Abbot Kinney Boulevard may have become too trendy for its own good.

Joe’s Restaurant and Roosterfish — two of the last-remaining independent local businesses that helped to shepherd the boulevard from a patchwork of empty storefronts to an international shopping and dining destination — are shutting down in the face of rising rents.

The Westside’s only gay bar, Roosterfish has been a cultural landmark on Abbot Kinney since 1979. The owners have decided to shut the bar down in May rather than take on a significant rent increase.

“Abbot Kinney is a very fashionable street and rents are going through the roof. Last week we got the offer from our landlord. We weren’t accepting the terms,” said Gary Mick, a member of the trust that owns and operates Roosterfish. He declined to discuss specifics of the offer.

Joe’s Restaurant, a Michelin-star restaurant founded by chef-owner Joseph Miller 24 years ago, will close on Feb. 14.

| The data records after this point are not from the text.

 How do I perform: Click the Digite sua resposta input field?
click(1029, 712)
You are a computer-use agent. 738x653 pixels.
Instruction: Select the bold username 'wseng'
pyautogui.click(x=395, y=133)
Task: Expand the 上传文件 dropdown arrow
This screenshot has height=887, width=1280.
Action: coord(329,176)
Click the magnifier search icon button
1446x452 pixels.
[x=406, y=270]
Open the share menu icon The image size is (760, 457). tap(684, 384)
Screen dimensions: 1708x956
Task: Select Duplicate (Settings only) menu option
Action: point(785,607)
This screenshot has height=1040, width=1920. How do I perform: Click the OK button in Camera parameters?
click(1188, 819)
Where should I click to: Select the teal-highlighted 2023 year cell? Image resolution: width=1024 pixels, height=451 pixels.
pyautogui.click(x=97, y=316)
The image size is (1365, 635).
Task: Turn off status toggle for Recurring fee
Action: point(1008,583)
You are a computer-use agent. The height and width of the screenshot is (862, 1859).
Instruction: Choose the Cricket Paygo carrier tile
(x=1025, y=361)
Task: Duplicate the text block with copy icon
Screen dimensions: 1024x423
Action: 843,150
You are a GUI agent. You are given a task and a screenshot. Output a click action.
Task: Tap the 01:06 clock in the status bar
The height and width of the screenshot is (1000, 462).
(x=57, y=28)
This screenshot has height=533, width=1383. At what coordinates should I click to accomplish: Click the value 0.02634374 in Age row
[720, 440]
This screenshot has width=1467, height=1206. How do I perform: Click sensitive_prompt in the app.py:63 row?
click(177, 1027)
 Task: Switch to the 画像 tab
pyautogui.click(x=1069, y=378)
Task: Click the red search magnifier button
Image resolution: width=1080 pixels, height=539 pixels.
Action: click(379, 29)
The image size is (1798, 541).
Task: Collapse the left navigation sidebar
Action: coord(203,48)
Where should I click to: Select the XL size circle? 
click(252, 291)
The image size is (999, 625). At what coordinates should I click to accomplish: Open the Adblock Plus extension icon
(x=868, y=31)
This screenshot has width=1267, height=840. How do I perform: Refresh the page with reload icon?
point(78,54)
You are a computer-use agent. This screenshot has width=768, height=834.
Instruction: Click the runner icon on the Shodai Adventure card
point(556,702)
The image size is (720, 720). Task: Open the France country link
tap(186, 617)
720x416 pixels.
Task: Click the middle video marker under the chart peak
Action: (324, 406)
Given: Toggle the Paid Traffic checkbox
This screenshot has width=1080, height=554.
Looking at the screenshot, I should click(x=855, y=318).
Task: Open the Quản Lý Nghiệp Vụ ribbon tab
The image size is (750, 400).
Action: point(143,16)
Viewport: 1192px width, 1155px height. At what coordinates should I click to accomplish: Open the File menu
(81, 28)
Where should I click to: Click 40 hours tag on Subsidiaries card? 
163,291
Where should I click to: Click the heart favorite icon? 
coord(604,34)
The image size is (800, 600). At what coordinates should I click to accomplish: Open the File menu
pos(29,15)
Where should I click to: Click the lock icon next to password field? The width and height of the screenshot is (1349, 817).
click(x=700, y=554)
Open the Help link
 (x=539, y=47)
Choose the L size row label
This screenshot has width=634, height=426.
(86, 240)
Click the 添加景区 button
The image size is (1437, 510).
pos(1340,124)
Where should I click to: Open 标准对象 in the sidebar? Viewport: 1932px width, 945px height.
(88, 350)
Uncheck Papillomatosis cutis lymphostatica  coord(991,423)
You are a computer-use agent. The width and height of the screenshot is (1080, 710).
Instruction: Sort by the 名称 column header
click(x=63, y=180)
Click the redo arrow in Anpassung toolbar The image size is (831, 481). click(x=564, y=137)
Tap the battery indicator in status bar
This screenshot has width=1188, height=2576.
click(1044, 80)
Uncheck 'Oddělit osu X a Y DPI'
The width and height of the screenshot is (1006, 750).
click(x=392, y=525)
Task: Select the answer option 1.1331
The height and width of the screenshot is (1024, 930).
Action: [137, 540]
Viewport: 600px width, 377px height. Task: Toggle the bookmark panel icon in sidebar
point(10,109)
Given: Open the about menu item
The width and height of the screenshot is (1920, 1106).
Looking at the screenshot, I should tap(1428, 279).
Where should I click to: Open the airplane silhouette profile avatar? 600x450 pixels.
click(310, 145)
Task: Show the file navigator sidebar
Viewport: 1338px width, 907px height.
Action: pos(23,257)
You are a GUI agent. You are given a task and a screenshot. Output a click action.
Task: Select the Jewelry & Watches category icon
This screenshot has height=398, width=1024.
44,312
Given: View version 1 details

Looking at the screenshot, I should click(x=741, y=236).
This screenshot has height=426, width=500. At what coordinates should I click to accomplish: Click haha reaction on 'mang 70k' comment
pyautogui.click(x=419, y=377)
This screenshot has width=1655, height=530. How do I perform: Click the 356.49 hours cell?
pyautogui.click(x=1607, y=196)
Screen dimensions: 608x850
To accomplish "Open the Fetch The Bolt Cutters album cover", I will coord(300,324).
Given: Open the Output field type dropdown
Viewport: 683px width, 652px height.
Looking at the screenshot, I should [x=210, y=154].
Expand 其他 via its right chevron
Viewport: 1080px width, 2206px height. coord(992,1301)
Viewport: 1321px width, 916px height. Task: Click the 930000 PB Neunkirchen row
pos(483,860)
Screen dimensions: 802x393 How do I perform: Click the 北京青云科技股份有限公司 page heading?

Miller said changes to Abbot Kinney’s economic and cultural landscape were a major factor in his decision to close Joe’s, which was an early adopter of farm-to-table concepts now seen in neighboring restaurants such as The Tasting Kitchen, Willie Jane and Gjelina.

“We just can’t keep up financially, with the type of cuisine we do and the type of restaurant we are,” Miller said of Joe’s. “White tablecloths just isn’t where it’s at these days. We would need to do a full-on remodel.”

There have been a string of notable departures from Abbot Kinney in recent years, most recently Hal’s Bar & Grill leaving the boulevard after 30 years with plans to reopen in Playa Vista later this year.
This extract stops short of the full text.